= Task objective =
Which lines of the data contain the string "computer"? Copy every one of them.
[Records — start]
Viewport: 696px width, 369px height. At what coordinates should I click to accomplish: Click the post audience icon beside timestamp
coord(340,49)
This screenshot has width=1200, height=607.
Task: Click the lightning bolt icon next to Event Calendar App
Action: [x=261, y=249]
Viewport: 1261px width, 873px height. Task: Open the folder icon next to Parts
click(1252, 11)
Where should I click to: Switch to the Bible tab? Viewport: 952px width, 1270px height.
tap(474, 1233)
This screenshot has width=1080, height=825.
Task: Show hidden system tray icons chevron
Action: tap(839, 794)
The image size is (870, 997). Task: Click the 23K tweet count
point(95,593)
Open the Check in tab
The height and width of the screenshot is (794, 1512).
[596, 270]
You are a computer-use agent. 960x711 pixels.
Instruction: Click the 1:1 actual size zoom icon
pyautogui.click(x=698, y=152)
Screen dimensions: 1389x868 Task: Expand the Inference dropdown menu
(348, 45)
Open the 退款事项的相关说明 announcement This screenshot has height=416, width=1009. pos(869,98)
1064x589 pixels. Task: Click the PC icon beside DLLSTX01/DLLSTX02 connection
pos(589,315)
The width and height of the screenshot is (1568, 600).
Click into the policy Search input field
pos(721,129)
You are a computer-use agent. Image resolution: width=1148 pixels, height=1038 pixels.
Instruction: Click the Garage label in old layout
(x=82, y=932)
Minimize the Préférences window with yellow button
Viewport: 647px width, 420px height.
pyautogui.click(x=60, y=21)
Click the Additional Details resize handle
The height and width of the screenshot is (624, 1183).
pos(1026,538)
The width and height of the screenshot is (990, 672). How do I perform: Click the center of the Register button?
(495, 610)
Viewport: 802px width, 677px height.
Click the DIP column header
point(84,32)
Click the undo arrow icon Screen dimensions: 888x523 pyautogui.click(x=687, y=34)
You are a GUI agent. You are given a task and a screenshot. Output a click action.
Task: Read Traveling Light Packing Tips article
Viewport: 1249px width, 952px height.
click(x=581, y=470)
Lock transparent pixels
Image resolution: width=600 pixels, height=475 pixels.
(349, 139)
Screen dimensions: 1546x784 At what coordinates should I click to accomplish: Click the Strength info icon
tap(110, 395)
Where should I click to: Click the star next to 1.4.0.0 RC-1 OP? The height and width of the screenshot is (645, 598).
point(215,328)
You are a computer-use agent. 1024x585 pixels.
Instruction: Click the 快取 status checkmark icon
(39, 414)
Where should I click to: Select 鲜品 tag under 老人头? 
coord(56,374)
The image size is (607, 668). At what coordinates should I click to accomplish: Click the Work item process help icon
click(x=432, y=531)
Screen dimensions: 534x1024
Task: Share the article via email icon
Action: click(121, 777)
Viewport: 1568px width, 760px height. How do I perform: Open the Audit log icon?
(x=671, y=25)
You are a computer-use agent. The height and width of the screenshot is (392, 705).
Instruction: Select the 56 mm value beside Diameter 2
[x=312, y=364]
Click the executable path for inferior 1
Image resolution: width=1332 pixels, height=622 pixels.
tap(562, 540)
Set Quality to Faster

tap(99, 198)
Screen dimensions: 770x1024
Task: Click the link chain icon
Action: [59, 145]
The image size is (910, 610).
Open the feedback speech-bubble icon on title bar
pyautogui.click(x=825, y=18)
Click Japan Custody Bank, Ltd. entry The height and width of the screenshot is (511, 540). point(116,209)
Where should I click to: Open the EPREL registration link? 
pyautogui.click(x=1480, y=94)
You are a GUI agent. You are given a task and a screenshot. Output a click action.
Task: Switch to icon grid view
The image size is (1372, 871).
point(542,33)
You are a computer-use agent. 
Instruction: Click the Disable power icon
[Records — finish]
= Answer to the exercise =
You are a computer-use agent. 960x711 pixels.
You are a computer-use agent. Image resolution: width=1148 pixels, height=1038 pixels.
You are a computer-use agent. 1024x585 pixels.
You are a computer-use agent. The height and width of the screenshot is (392, 705).
You are a computer-use agent. 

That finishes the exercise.